Three-dimensional protagonists are de rigueur in genre fiction. Building a character profile is a sure-fire way to work towards this goal. Imagine sitting across a desk from this individual; taking a walk on the beach or an evening stroll through town. What do you want to know? What questions should you ask? Ask them all. Start from the beginning. Who are the parents or grandparents? What did they all do? Does your protagonist resemble his grandmother? Did they emigrate to or from a certain country? What are the most vivid memories from childhood or a first home? What position did they play on the soccer team? Where did the individual have a first kiss? What smells remind him of his mom’s kitchen?

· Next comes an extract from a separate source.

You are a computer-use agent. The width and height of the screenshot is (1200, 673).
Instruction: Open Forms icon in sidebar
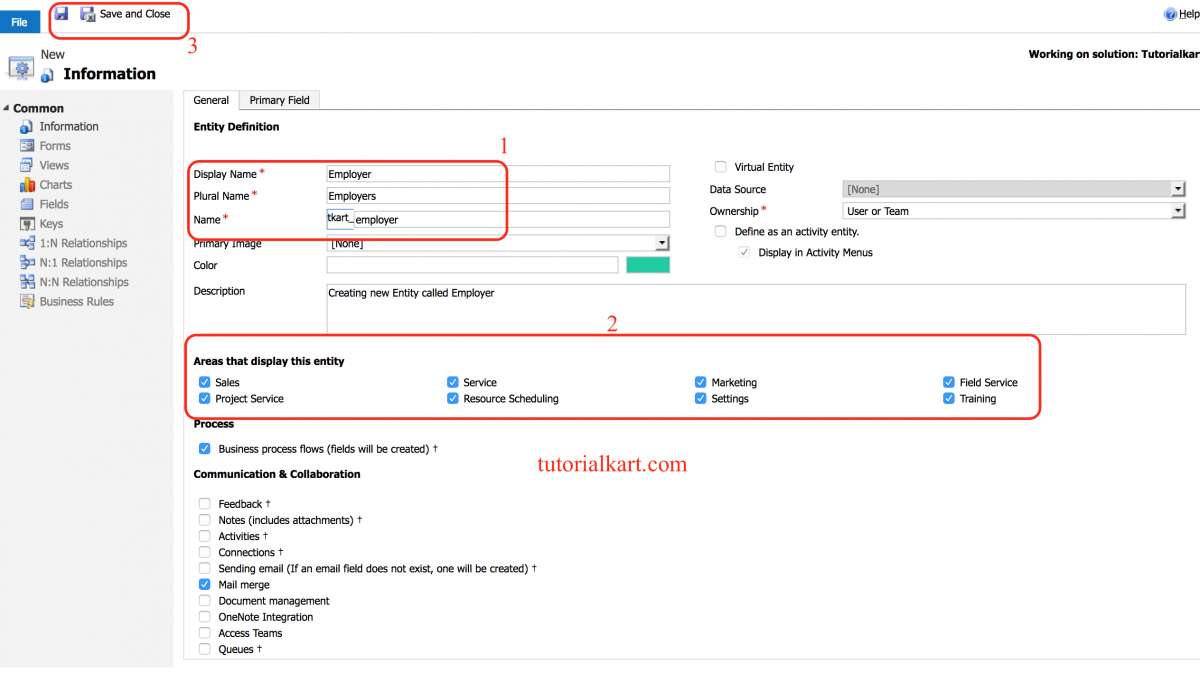[x=27, y=146]
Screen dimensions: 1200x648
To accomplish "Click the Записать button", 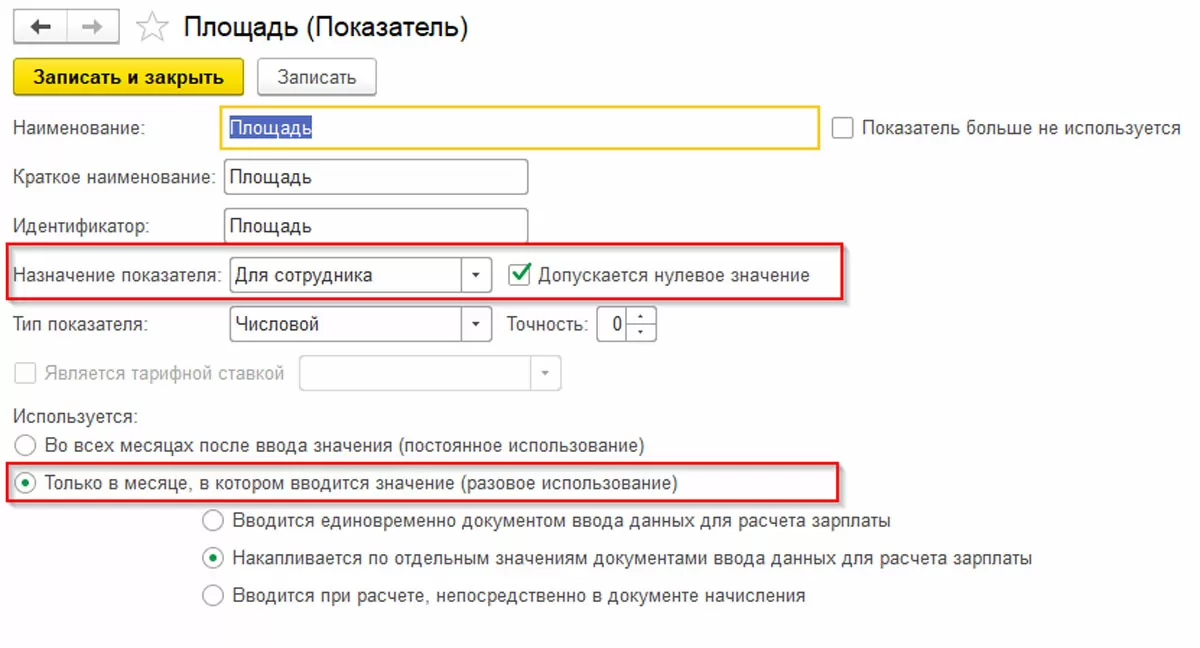I will tap(316, 77).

And while all of these specifics will help you know your hero/heroine, bigger questions and topics need to be raised. Beliefs? Moral compass? A strict sense of right and wrong? Politics, religion, social issues. Philosophical issues. And then, use these to create the internal or external conflicts. What would your hero do if faced with a certain dilemma? Where in his internal make-up does he have room to improve? What has he been avoiding? What is he scared of? What is his blind spot? What goal is he trying to reach? Is there anything in his profile that would lead him in one direction or another? Working with this idea, for example, you can create a third generation cop; you can give him all of the trappings of being from a cop family. His neighborhood, his bar, his ethnicity, his pals, his PAL team. So then what type of person does he have no respect for? A career criminal. If you write romance, then make the heroine a criminal. Conflict.

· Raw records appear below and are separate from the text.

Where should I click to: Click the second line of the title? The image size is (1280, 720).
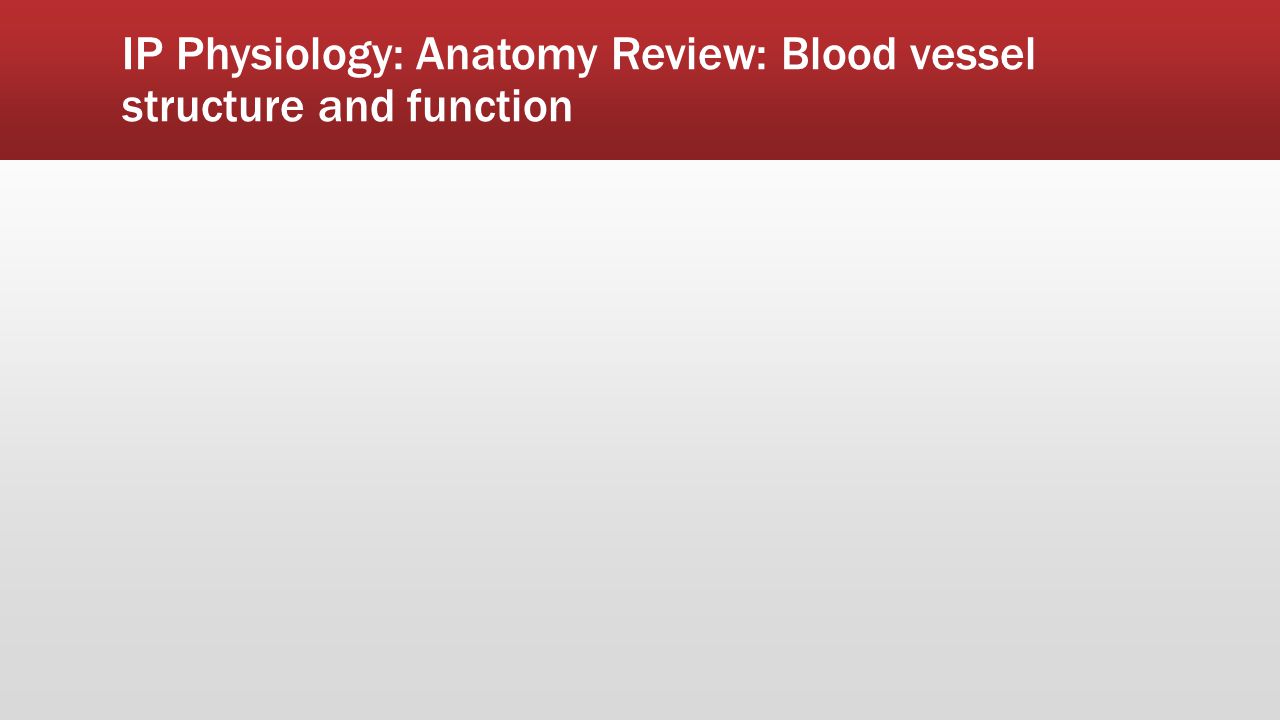347,106
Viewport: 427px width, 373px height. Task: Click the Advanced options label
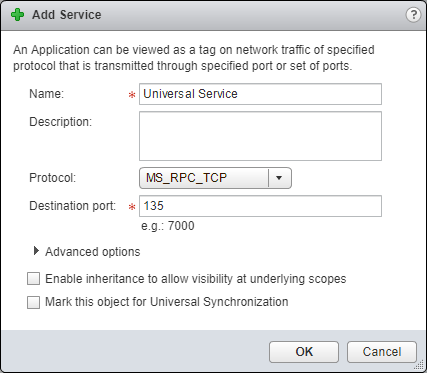coord(93,252)
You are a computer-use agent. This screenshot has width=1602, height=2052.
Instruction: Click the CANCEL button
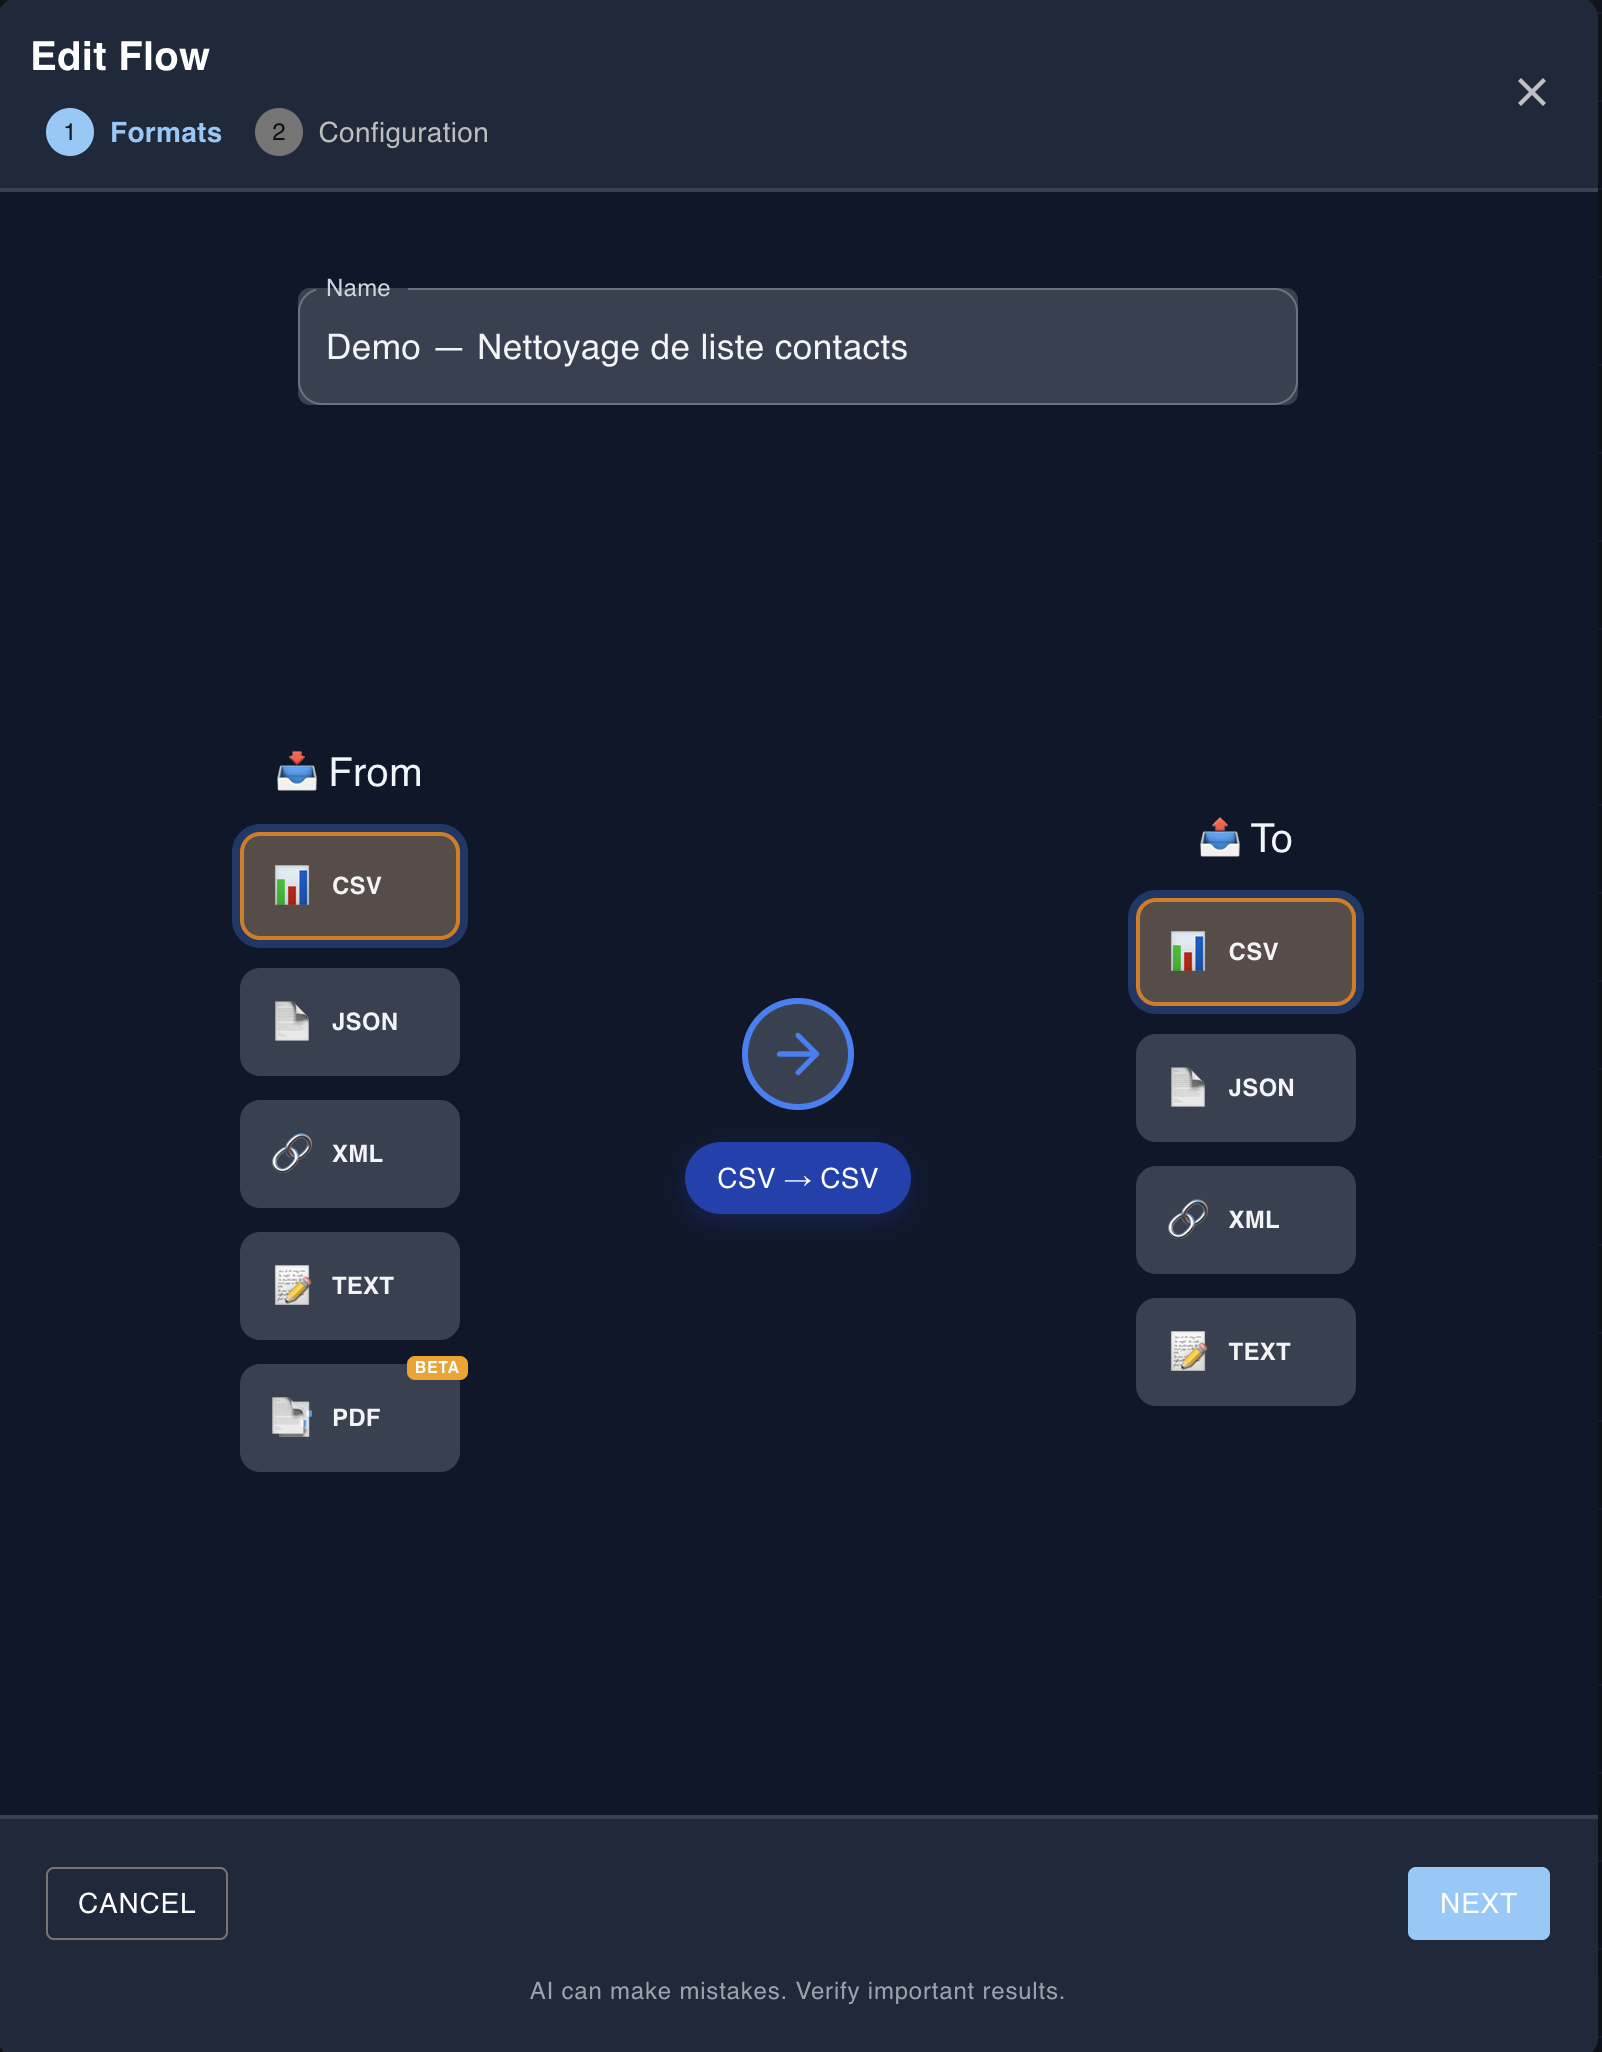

The character profile, if comprehensive, will provide you with all sorts of material to use and intertwine with your main plot thread; the mystery, or suspense angle, etc. Don’t just stick to the Who, What, Where in the backgrounds; build a person.

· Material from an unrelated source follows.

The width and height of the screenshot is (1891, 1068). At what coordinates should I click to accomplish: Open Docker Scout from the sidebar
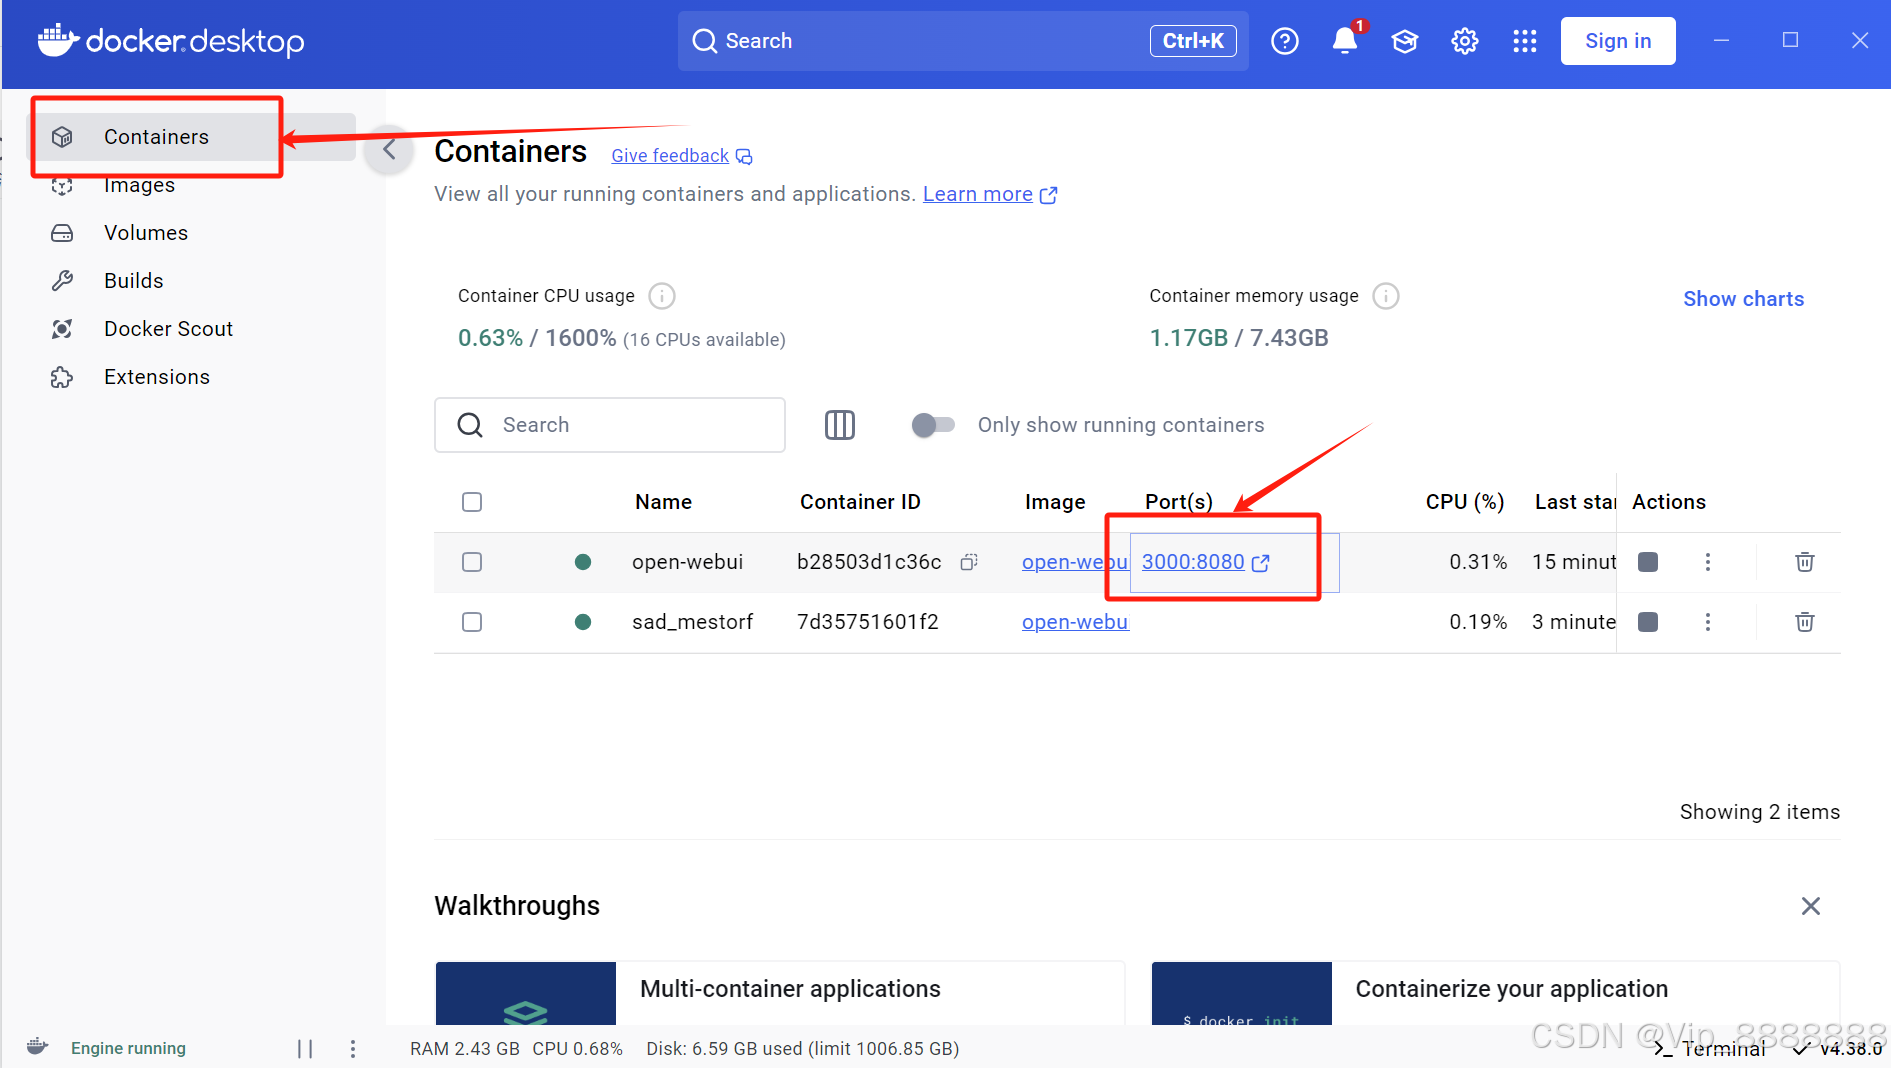(x=168, y=328)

To return to the above-mentioned WIP, I suggested to the writer that he go back to his profile for his hero and add on so that for example, a new scene can show the hero meeting a suspect in a certain location, perhaps that location triggers something; maybe something painful or meaningful. Let the reader “see” both the scene location itself as backdrop but also as a catalyst. So you can accomplish two things; move your story forward by writing an active scene and show your three-dimensional character by exposing his inner make-up.

The goal is to have a fully realized storyline and a fully realized protagonist. A character profile is great writing tool.